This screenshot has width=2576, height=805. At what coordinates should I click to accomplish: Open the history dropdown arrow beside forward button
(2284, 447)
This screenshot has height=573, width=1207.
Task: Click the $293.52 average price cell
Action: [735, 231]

Problem description. Retype the entire listing exactly.

Response to the exercise.
This screenshot has width=2576, height=805. At what coordinates should I click to accomplish: Open the history dropdown arrow beside forward button
(2284, 447)
This screenshot has height=573, width=1207.
Task: Click the $293.52 average price cell
Action: [735, 231]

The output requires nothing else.